Oldest son Ben lights the candles on the chandelier in the great hall.

Dean Hearne

However, the bigger draw for most visitors is the 30-acre garden, which includes a Victorian walled kitchen garden, a rock garden designed by Alice’s great-grandmother, an arboretum planted by her grandfather and a bog garden developed by her father, as well as four ponds and glorious herbaceous borders. A recent addition is the spiral flowerbed, devised by Alice and planted with tulips in spring and hazy with a swirl of wildflowers later on. There is a plant nursery, a shop and a tea room in the twelfth-century undercroft. And events are held through the year: supper clubs, wreath workshops, a summer fair, and classical concerts in the great hall.

The garden is open all year round, the house from April to October and, last year for the first time, also for two weeks in December.

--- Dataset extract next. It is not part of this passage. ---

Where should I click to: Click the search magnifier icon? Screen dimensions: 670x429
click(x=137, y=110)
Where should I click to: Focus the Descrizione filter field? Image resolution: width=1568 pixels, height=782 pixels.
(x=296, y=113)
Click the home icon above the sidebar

The experiment was a success and it is open for Christmas again this year. The garden is dramatically illuminated and the entrance hall and cloisters, chapel, great hall, dining room and drawing room all lavishly decorated.

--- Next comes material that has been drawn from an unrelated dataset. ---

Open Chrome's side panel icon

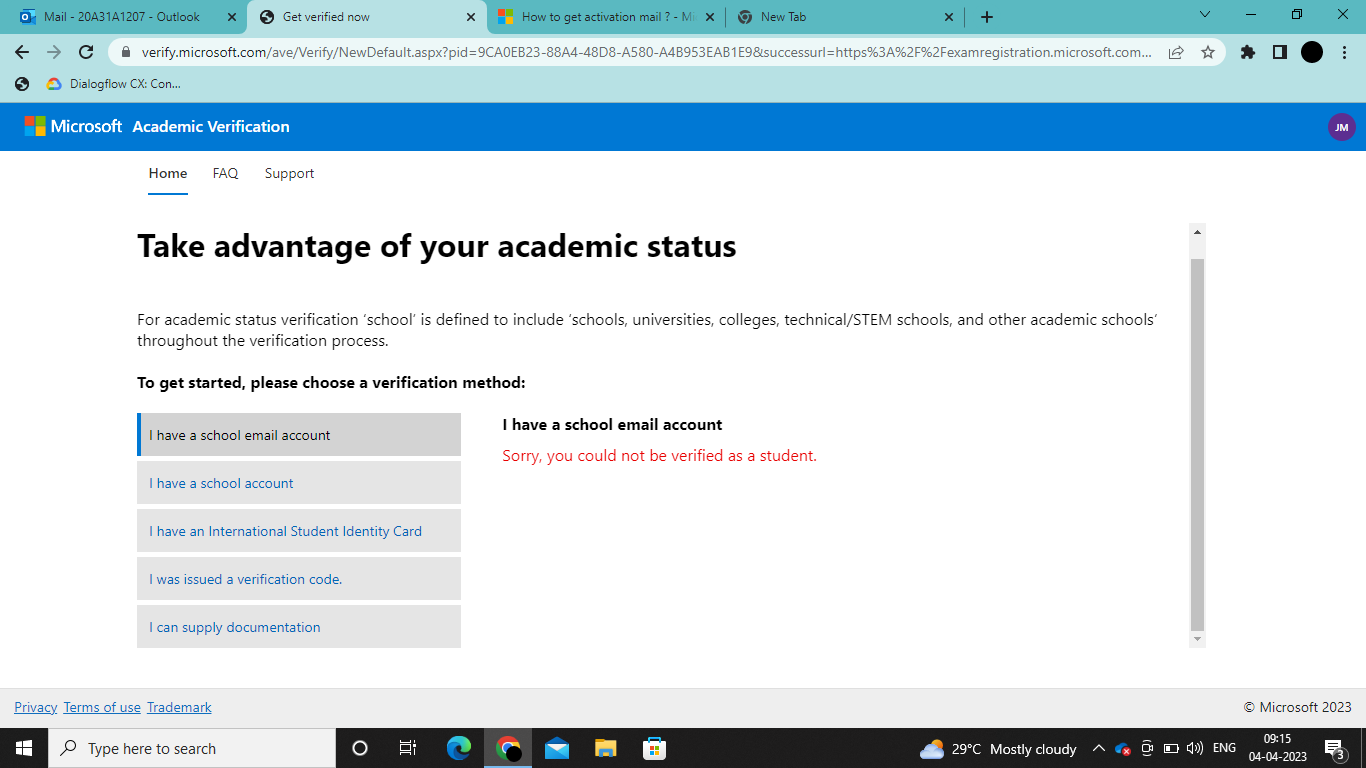pos(1281,51)
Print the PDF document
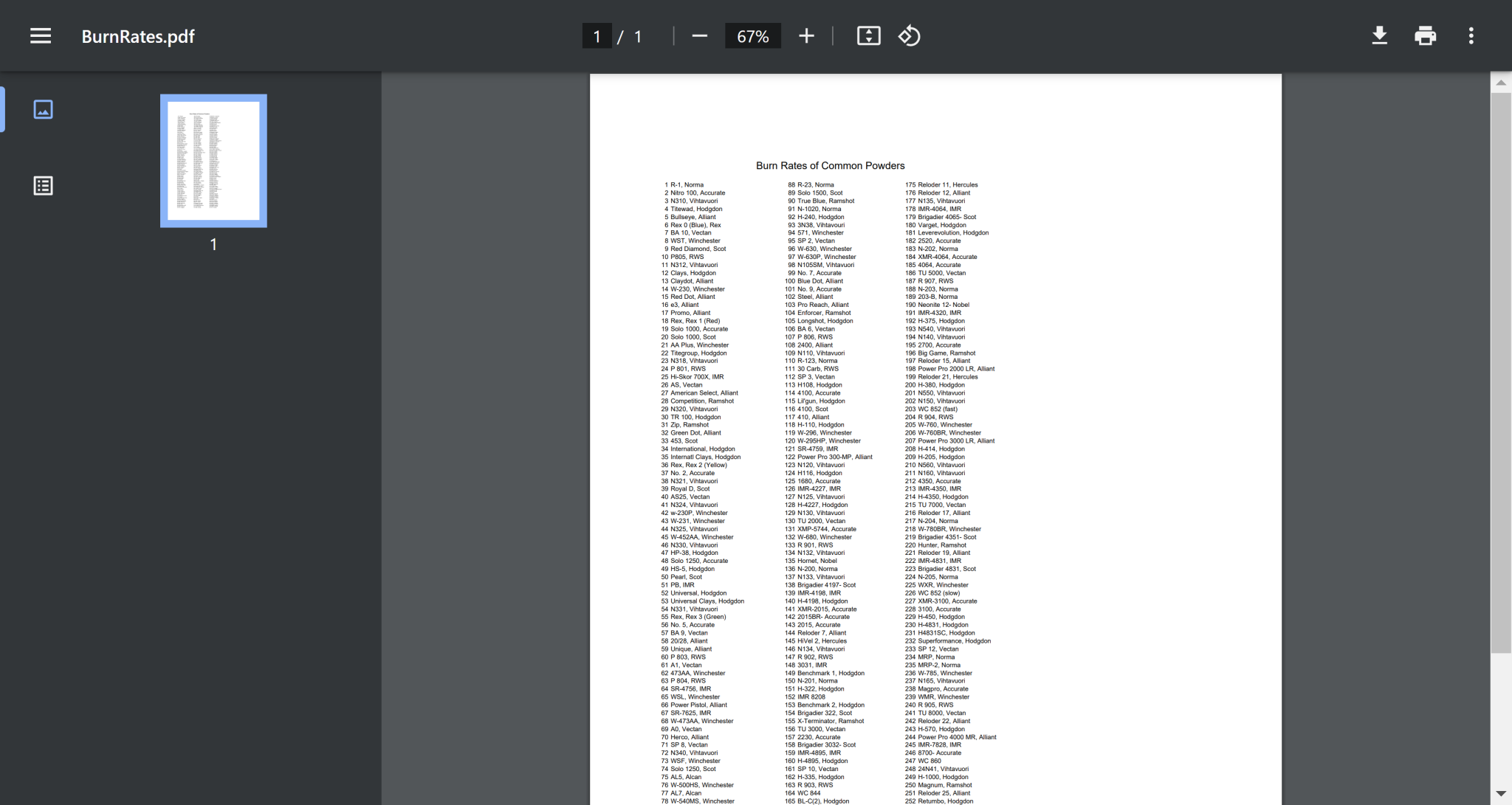Screen dimensions: 1512x805 click(x=1425, y=36)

The walls are hung with a rare set of mid-seventeenth-century Mortlake tapestries.

Dean Hearne

If you arrive as night falls, a walk in the garden is magical. Huge trees seem carved in gold against a dark sky and the house appears to float in space, its façade washed with light, its crenellated silhouette reflected in the long pond. The cloisters twinkle with fairy lights wound through fir branches studded with allium seed heads. A nine-metre tree reaches towards the oak-panelled ceiling of the great hall, hung with silver pine cones, cranberries and allium pom-poms. From here you enter the dining room, where the table is laid with Dickensian splendour and sideboards are piled with dried fruits, pumpkins and evergreen foliage.

The effect is gorgeous and very English. Many of the decorations are created using materials gathered from the estate. Everyone helps – family and staff, including head gardener Josh Sparkes – bringing branches from the arboretum, threading dried-orange slices, drilling holes in pine cones, fixing swags of fir, filling urns with ivy and evergreens. It is a communal effort, overseen by Alice with the help of Forde’s creative director Caroline Duval, who often posts romantic images of the garden on Instagram (@fordeabbey).

‘It’s hard work but fun,’ says Alice. ‘Our private celebrations begin on Christmas Eve, with a candlelit carol service in the chapel for locals, followed by mulled wine and mince pies in the great hall, and up to 30 for supper in the lower refectory. After dinner, we burn a faggot on the embers of the fire, made from lengths of ash cut the year before, bound with green hazel. As each bond bursts, we toast every branch of the family – cousins in Spain and Australia, my sister in Canada, Julian’s family in Argentina.’ Under Kennard stewardship, it does not look as though Forde Abbey is going to fall into the hands of the National Trust any time soon.